O microfone foi ocupado por um velhote também entre cinquenta e sessenta anos, igualmente baixinho e bigodudo, porém com cavanhaque e de óculos. Ele limpou a garganta, tirou uma folhinha do bolso, que olhou brevemente, antes de alçar a voz.

– Camaradas trabalhadores, camponeses, Exército Vermelho e todos os cidadãos da União Soviética! – ele cumprimentou, com o eco do microfone atrapalhando a compreensão das primeiras palavras. – Por incumbência do Partido e do Governo, saúdo-vos pelo feriado da Revolução de Outubro, o décimo-sexto aniversário da existência da União Soviética! O feriado do Outubro Grandioso, a revolução proletária, é um feriado de todos os oprimidos. Cada sucesso nosso os anima, inspira na luta pelo interesse do trabalhador. Com um sentimento de satisfação, nós podemos dizer que no décimo-sexto ano nós avançamos significativamente. Nossa industrialização cresce, você não conseguiria contar a quantidade de novas fábricas e construções colossais.

– Isso é verdade, nunca vi tanta construção junta na vida – José Maria sussurrou de novo, atrás de mim.

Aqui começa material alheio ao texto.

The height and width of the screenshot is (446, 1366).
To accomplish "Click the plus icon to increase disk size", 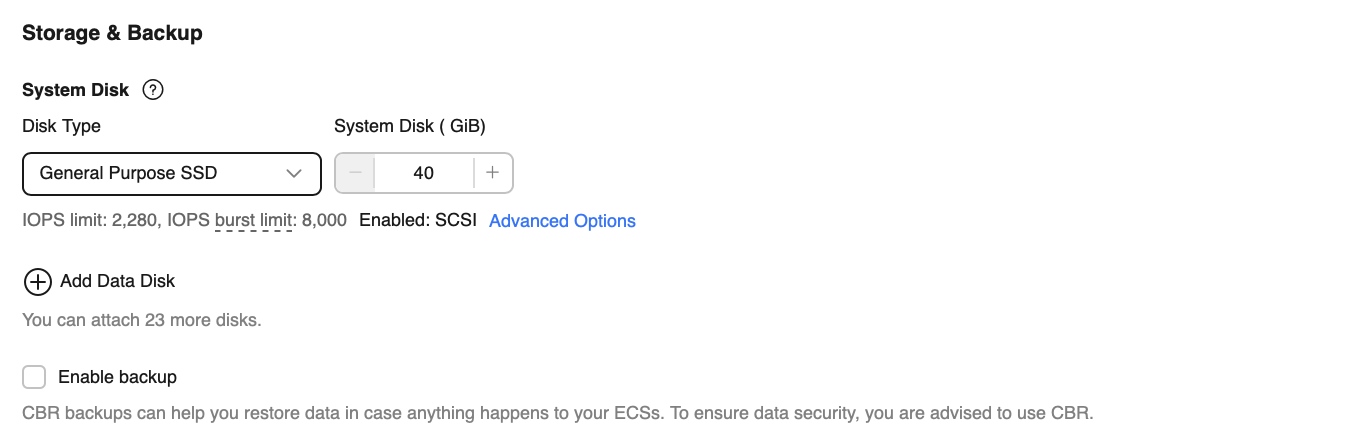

– Nossa estrutura de kolkhozes deu uma guinada para a esquerda – Kalinin continuou, – uma guinada para a esquerda com força total. Neste ano, com a colaboração do Partido e dos Departamentos Políticos, as massas camponesas, organizadas nos coletivos, se lançaram com ímpeto ao trabalho em favor da economia de kolkhoz, e os resultados desses esforços são enormes. Eles, esses resultados, são grandiosos não só porque recebemos muitas sementes e outros produtos rurais, mas porque os camponeses, os kolkhosianos viram, na prática, nos seus campos, pomares, nos currais e quintais, todas as vantagens, todos os lucros do trabalho em kolkhoz. O kolkhosiano viu que o caminho de Lenin o conduzirá à sobrevivência por um modo verdadeiramente socialista, verdadeiramente aculturado de vida. Isso é uma enorme vitória. É difícil avaliá-la agora, mas eu não duvido que os seus resultados serão assombrosos. Pensem só! Dezenas de milhões de pessoas constataram na prática que estão indo pelo caminho certo em direção à sua própria felicidade. Digam-me, que força no mundo poderia revelar-lhes isso? E, camaradas, no dia da vitória do proletariado da Rússia sobre os capitalistas, com o peito cheio, forte e alto, para o mundo inteiro ouvir, ao Partido Comunista Leninista entoemos um HURRA!